=== Section Start ===

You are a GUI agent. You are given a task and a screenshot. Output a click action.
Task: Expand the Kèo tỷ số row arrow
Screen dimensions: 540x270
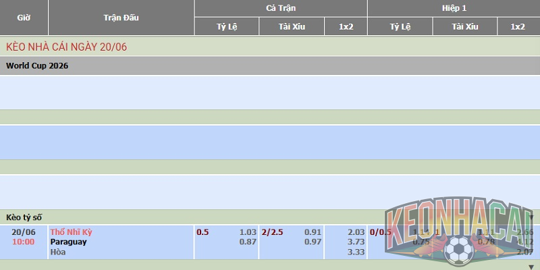tap(531, 217)
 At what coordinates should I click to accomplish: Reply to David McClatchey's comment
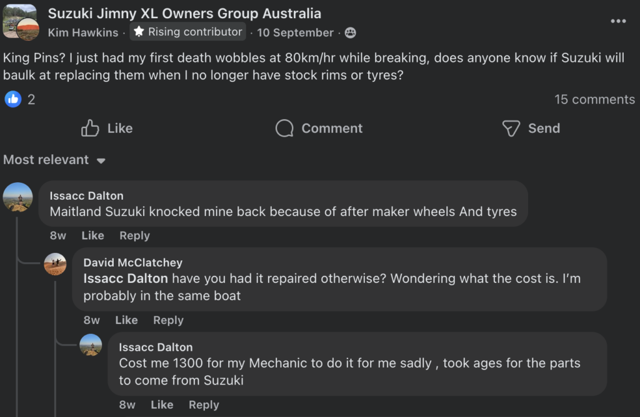pyautogui.click(x=168, y=320)
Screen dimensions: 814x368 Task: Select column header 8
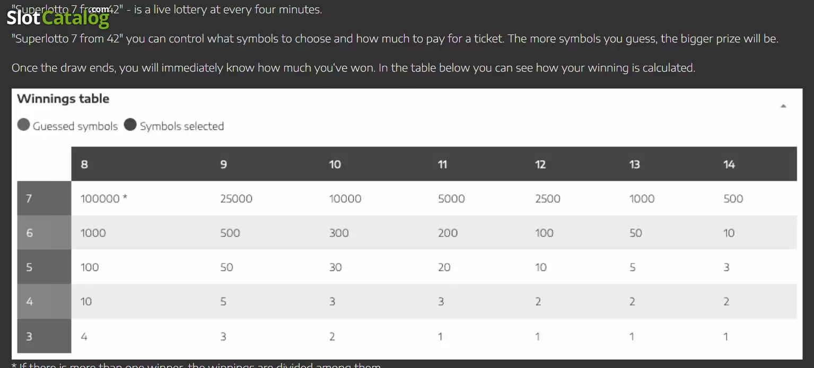click(84, 164)
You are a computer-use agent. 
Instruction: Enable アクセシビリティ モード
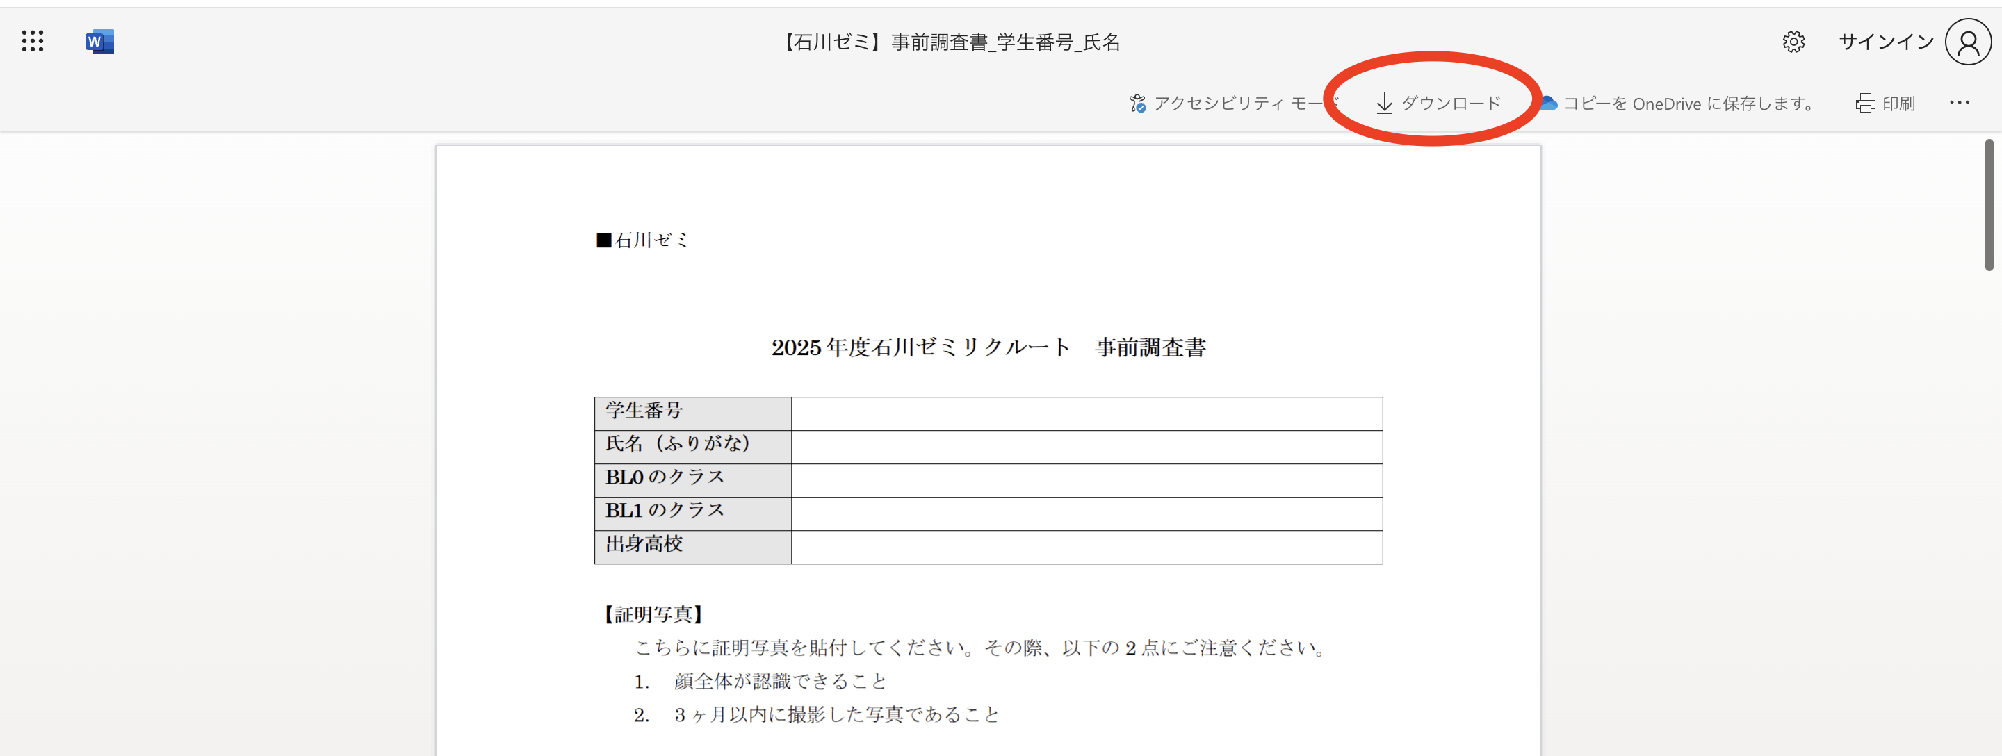point(1232,103)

=== Section End ===

Give the entries again exactly. Pictures stay out.

### EXERCISE ANSWER:
You are a GUI agent. You are given a task and a screenshot. Output a click action.
Task: Expand the Kèo tỷ số row arrow
Screen dimensions: 540x270
tap(531, 217)
 At what coordinates should I click to accomplish: Reply to David McClatchey's comment
pyautogui.click(x=168, y=320)
Screen dimensions: 814x368 Task: Select column header 8
click(84, 164)
You are a computer-use agent. 
Instruction: Enable アクセシビリティ モード
point(1232,103)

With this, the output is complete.